The majority of variations are found outside of genes, in the “extra” or “junk” DNA that does not affect a person’s characteristics. Mutations in these parts of the genome are never harmful, so variations can accumulate without causing any problems. Genes, by contrast, tend to be stable because mutations that occur in genes are often harmful to an individual, and thus less likely to be passed on.
What kinds of genome variations are there?
Genome variations include mutations and polymorphisms. Technically, a polymorphism (a term that comes from the Greek words “poly,” or “many,” and “morphe,” or “form”) is a DNA variation in which each possible sequence is present in at least 1 percent of people. For example, a place in the genome where 93 percent of people have a T and the remaining 7 percent have an A is a polymorphism. If one of the possible sequences is present in less than 1 percent of people (99.9 percent of people have a G and 0.1 percent have a C), then the variation is called a mutation.
Informally, the term mutation is often used to refer to a harmful genome variation that is associated with a specific human disease, while the word polymorphism implies a variation that is neither harmful nor beneficial.
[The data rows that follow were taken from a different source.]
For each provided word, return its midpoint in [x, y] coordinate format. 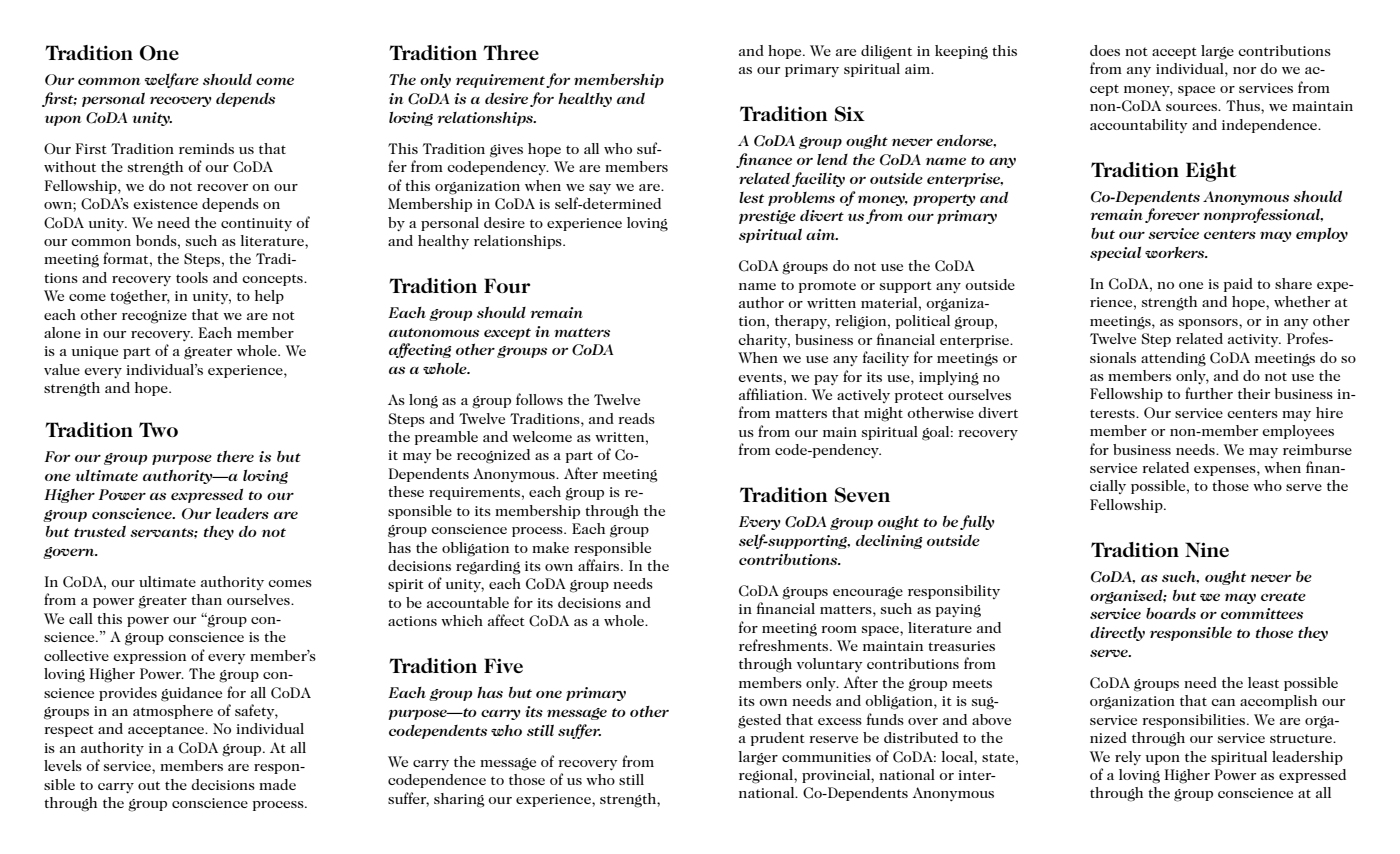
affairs [600, 565]
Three [511, 52]
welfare [172, 80]
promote [827, 287]
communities [826, 757]
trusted [100, 531]
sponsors [1209, 324]
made [277, 784]
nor [1244, 70]
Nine [1207, 549]
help [269, 297]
However, scientists are now learning that many polymorphisms actually do affect a person’s characteristics, though in more complex and sometimes unexpected ways.
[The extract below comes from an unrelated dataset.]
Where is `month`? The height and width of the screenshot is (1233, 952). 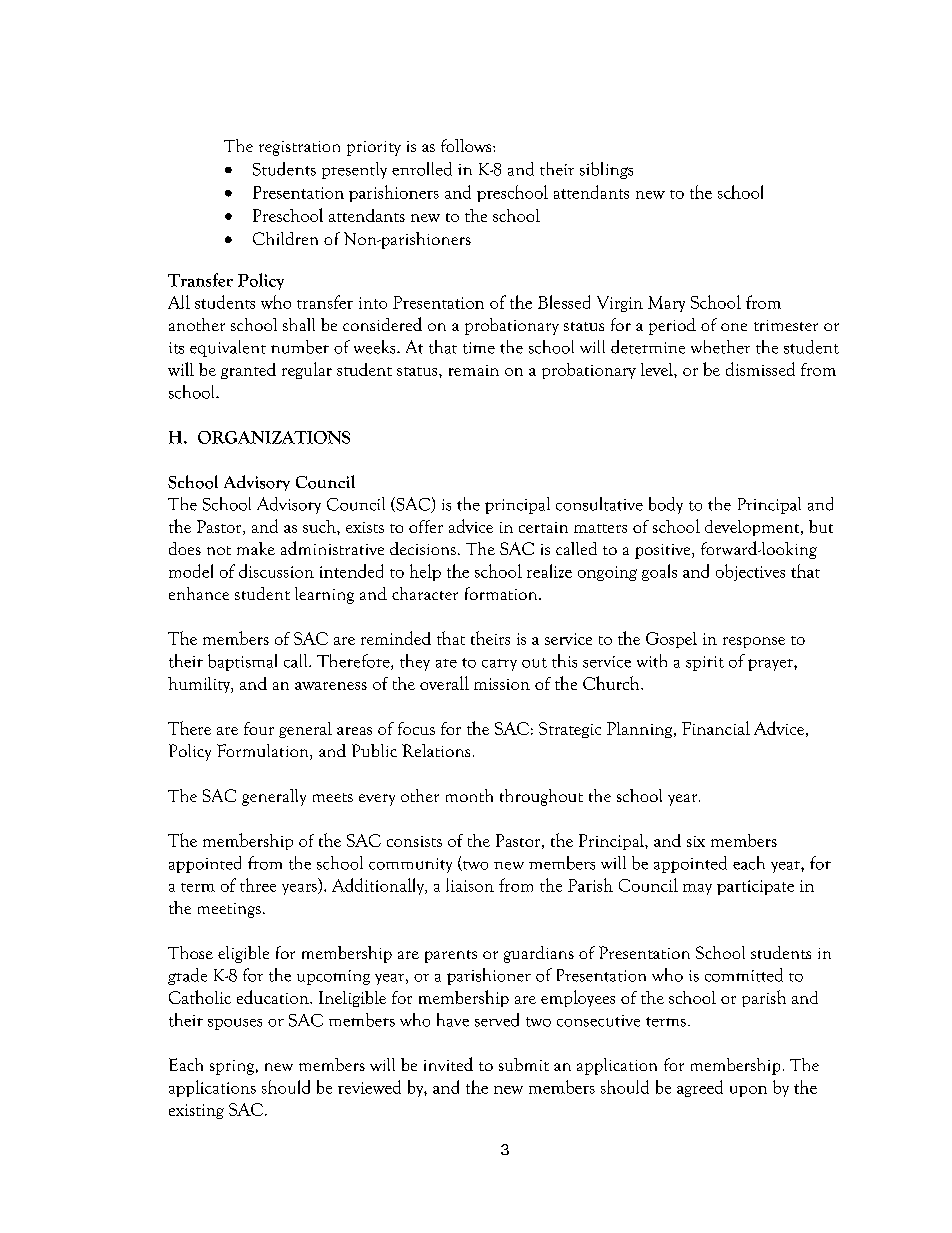 month is located at coordinates (469, 795).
About 90 percent of human genome variation comes in the form of single nucleotide polymorphisms, or SNPs (pronounced “snips”). As their name implies, these are variations that involve just one nucleotide, or base. Any one of the four DNA bases may be substituted for any other—an A instead of a T, a T instead of a C, a G instead of an A, and so on.
Theoretically, a SNP could have four possible forms, or alleles, since there are four types of bases in DNA. But in reality, most SNPs have only two alleles. For example, if some people have a T at a certain place in their genome while everyone else has a G, that place in the genome is a SNP with a T allele and a G allele.